● **TASK PROMPT**: Rewrite every line of the listing from its start through the line holding "Pick the data", inclusive, requests included. Scale only the answer coordinates by 0.45, rounding each to a whole number with halves rounded up.

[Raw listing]
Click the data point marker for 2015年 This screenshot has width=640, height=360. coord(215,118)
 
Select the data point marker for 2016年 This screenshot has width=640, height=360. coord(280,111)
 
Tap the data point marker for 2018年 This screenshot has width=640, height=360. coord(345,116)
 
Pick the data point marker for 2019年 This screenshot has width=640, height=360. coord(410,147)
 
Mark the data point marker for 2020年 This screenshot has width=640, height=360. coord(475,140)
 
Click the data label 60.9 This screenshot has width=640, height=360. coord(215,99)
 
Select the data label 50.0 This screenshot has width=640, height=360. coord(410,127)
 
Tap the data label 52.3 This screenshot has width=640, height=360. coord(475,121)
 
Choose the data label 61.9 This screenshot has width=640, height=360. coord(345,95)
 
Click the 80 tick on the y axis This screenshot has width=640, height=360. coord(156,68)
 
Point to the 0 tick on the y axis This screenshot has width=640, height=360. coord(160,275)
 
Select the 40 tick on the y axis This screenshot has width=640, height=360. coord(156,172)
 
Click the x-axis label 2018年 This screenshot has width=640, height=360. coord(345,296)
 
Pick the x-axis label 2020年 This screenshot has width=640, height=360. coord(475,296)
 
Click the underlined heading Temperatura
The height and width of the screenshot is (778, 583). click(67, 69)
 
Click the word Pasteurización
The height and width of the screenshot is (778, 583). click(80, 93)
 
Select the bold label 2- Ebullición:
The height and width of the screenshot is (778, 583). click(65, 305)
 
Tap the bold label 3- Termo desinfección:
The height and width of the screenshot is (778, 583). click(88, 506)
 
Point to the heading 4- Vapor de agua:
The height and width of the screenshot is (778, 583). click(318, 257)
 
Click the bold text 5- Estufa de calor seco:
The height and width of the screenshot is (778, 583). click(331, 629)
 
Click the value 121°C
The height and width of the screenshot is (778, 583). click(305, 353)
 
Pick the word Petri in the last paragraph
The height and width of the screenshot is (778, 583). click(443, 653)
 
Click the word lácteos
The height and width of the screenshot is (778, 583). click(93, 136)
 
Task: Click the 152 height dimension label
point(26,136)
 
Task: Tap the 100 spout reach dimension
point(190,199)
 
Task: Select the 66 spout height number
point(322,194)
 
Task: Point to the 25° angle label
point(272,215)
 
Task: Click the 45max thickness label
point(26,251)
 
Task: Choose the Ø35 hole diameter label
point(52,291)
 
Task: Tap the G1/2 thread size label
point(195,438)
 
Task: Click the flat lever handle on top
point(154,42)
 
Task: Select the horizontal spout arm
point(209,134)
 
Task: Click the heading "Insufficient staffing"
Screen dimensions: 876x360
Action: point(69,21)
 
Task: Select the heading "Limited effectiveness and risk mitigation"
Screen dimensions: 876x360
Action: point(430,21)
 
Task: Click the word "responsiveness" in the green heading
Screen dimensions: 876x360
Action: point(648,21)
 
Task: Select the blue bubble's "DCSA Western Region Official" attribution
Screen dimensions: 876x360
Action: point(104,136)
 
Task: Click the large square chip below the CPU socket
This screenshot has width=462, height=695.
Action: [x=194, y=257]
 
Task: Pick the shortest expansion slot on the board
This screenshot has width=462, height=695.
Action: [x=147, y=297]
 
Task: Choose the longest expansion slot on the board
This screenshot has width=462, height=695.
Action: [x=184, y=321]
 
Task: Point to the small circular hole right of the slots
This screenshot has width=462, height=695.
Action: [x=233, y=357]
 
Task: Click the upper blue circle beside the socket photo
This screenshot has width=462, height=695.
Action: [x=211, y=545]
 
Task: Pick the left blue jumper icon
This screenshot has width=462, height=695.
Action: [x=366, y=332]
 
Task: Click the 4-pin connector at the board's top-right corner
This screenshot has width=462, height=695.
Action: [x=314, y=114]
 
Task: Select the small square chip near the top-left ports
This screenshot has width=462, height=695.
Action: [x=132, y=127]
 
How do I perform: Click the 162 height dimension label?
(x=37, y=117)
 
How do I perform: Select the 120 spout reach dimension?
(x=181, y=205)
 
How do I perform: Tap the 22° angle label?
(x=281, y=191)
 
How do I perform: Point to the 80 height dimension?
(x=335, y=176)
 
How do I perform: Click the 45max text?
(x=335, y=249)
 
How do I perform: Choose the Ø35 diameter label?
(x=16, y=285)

● **ANSWER FOR THE TASK**:
Click the data point marker for 2015年 This screenshot has width=640, height=360. coord(97,53)
 
Select the data point marker for 2016年 This screenshot has width=640, height=360. coord(126,50)
 
Tap the data point marker for 2018年 This screenshot has width=640, height=360. coord(155,52)
 
Pick the data point marker for 2019年 This screenshot has width=640, height=360. coord(185,66)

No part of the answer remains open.